Duplicate Account Handling
Remaining accounts may include duplicate entries — entries that point back to an earlier account (declared or already-seen remaining) rather than carrying a full account header. Quasar resolves these in two ways:
RemainingAccounts::iter(): builds a cache of yielded views as it walks; duplicate resolution is O(1) by index lookup into the declared slice or the cache.
RemainingAccounts::get(index): performs a linear walk to resolve the entry at index; duplicates are followed via up to 2-hop chain resolution.
For Remaining<T, N>, duplicates are rejected by default (REJECT_DUPLICATES = true).
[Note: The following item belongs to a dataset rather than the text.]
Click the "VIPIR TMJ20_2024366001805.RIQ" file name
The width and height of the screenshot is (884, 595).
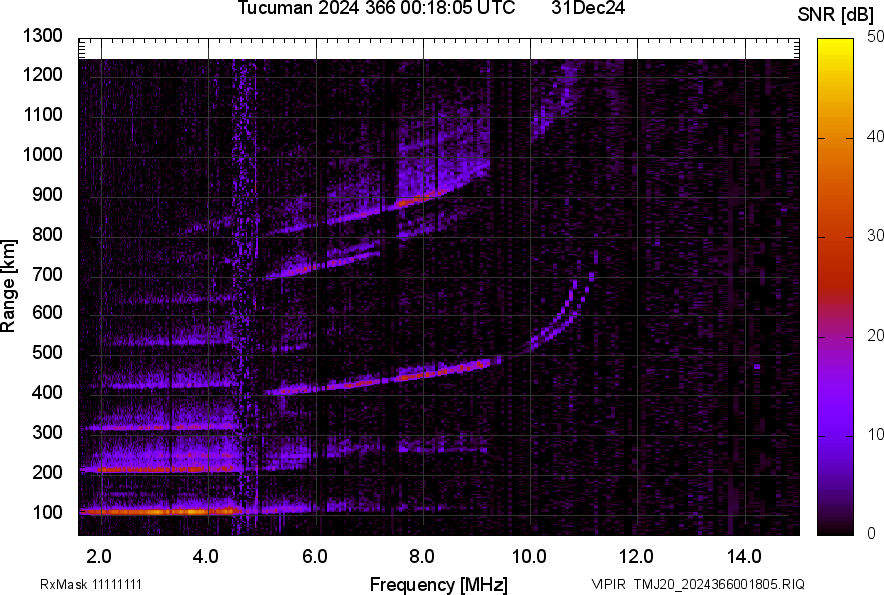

Only Signer sets REJECT_DUPLICATES = false, allowing it to appear in both the declared accounts and the remaining accounts without triggering a duplicate error:
// Signer allows duplicates (a signer may appear in both declared and remaining)
impl<'input> RemainingItem<'input> for Signer {
const REJECT_DUPLICATES: bool = false;
// ...
}
// All others default to true (including UncheckedAccount, Account<T>, etc.)
// impl RemainingItem for Account<T> { const REJECT_DUPLICATES: bool = true; ... }
RemainingItem Trait
To make a custom type work as a remaining account item, implement RemainingItem:
pub trait RemainingItem<'input>: Sized {
/// How many raw remaining-account slots this item consumes.
const COUNT: usize;
/// Whether duplicate addresses are rejected.
const REJECT_DUPLICATES: bool = true;
/// Parse one item from a single AccountView.
unsafe fn parse_remaining_one(
account: AccountView,
program_id: Option<&Address>,
data: &[u8],
) -> Result<Self, ProgramError>;
/// Parse one item from a slice of exactly COUNT AccountViews.
unsafe fn parse_remaining_chunk(
accounts: &'input mut [AccountView],
program_id: Option<&Address>,
data: &[u8],
) -> Result<Self, ProgramError>;
}
For COUNT > 1, the item consumes multiple raw accounts per parse step. This enables typed #[derive(Accounts)] groups to be used as remaining-account chunks.
Complete Example: Multivote with Remaining Signers
use quasar_lang::prelude::*;
#[derive(Accounts)]
pub struct BatchVote {
#[account(mut)]
pub proposal: Account<Proposal>,
}
pub fn handler(ctx: CtxWithRemaining<BatchVote>) -> Result<(), ProgramError> {
let remaining = ctx.remaining_accounts();
// Parse up to 16 signers from remaining accounts
let signers: Remaining<Signer, 16> = remaining.parse::<Signer, 16>()?;
for signer in signers.iter() {
let key: &Address = signer.address();
// Record each vote...
ctx.accounts.proposal.record_vote(key)?;
}
Ok(())
}
Remaining accounts are not validated by the #[derive(Accounts)] struct. Any security properties (ownership, signer status, address) must be enforced either by the typed Remaining<T, N> wrapper (which runs each T’s AccountLoad checks) or by explicit manual validation in your handler when using raw RemainingAccount.